We have shown that human genes associated with CpG islands increase in number as they increase in % of guanine + cytosine (GC) levels, and that most genes associated with CpG islands are located in the GC-richest compartment of the human genome. This is an independent confirmation of the concentration gradient of CpG islands (detected as HpaII tiny fragments, or HTF) which was demonstrated in the genome of warm-blooded vertebrates [Aïssani and Bernardi, Gene 106 (1991) 173-183]. We then reassessed the location of CpG islands using the data currently available and confirmed that CpG islands are most frequently located in the 5'-flanking sequences of genes and that they overlap genes to variable extents. We have shown that such extents increase with the increasing GC levels of genes, the GC-richest genes being completely included in CpG islands. Under such circumstances, we have investigated the properties of the 'extragenic' CpG islands located in the 5'-flanking segments of homologous genes from both warm- and cold-blooded vertebrates. We have confirmed that, in cold-blooded vertebrates, CpG islands are often absent; when present, they have lower GC and CpG levels; the latter attain, however, statistically expected values. Finally, we have shown that CpG doublets increase with the increasing GC of exons, introns and intergenic sequences (including 'extragenic' CpG islands) in the genomes from both warm- and cold-blooded vertebrates. The correlations found are the same for both classes of vertebrates, and are similar for exons, introns and intergenic sequences (including 'extragenic' CpG islands). The findings just outlined indicate that the origin and evolution of CpG islands in the vertebrate genome are associated with compositional transitions (GC increases) in genes and isochores.

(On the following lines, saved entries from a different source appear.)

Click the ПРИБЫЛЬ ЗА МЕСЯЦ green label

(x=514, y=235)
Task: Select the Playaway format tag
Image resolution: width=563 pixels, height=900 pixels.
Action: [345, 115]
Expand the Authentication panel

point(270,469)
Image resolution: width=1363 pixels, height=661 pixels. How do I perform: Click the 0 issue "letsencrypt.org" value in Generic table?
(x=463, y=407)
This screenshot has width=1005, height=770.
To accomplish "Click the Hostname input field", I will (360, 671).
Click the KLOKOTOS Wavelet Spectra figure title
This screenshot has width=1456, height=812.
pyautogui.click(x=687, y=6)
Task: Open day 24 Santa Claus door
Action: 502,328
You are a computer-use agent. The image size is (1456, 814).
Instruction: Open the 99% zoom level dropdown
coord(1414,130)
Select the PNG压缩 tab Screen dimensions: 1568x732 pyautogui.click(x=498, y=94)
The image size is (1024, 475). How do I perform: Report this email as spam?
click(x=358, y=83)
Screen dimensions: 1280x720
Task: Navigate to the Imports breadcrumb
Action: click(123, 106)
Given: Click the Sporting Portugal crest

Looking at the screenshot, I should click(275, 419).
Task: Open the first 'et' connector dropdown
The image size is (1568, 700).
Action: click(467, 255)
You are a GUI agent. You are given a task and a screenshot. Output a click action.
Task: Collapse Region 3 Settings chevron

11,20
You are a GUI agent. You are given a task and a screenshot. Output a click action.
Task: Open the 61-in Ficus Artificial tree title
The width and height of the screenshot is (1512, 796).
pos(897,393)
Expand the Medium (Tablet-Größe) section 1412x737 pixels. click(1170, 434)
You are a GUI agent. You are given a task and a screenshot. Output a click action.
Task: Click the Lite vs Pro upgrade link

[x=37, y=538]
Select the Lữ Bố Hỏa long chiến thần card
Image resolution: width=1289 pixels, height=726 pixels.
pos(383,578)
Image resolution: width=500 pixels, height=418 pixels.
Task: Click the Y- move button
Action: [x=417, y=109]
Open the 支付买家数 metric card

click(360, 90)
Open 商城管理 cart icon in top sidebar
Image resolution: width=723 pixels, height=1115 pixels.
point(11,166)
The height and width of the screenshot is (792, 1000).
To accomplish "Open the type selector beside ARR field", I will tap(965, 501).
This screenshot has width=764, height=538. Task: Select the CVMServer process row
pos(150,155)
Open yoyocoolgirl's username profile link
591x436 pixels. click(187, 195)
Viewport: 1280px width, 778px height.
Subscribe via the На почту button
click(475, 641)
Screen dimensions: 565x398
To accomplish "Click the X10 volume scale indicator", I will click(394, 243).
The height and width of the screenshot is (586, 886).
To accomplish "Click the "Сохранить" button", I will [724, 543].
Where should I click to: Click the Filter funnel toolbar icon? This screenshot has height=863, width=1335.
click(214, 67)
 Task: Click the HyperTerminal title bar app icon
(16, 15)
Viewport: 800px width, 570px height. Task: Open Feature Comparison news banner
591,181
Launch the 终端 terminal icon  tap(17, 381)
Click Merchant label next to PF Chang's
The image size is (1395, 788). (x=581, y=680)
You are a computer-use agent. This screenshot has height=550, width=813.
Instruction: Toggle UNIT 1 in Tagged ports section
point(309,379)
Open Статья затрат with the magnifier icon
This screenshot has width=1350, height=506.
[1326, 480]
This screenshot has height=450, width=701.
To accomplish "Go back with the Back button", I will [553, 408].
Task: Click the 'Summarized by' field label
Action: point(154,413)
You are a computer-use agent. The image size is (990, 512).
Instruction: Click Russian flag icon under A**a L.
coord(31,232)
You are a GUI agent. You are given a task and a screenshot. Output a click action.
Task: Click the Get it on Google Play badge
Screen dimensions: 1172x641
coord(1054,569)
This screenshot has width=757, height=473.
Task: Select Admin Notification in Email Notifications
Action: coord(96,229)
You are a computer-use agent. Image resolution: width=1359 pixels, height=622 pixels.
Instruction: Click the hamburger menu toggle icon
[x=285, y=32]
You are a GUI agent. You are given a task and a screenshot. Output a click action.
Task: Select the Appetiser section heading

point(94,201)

The isopycnic, compartmentalized integration of Rous sarcoma virus sequences

Rous sarcoma virus (RSV) can cause tumors in hamsters, which harbor complete or partially deleted RSV sequences, in their genomes. Here we have studied the localization of RSV sequences integrated into the genome of cell lines derived from six independent hamster tumors. We have found that integration occurred in the isochores richest in guanine + cytosine, of the host genome, as it had been previously observed for bovine leukemia and hepatitis B viral sequences. The integration of RSV proviral sequences is, therefore, 'isopycnic' (i.e., it takes place in host genome sequences which compositionally match the viral sequences) and compartmentalized (i.e., it occurs in a small compositional compartment of the host genome). The hamster genome compartment hosting RSV sequences precisely corresponds to a compartment of the human genome which is the most active in both transcription and recombination. The notion of a compartmentalized, isopycnic integration of RSV proviral sequences fits, therefore, with the viral integration into transcriptionally active and recombinogenic regions of the host genome observed by other authors, but is broader, in that it includes, in addition, the requirement for a compositional match between host genome sequences and expressed viral sequences.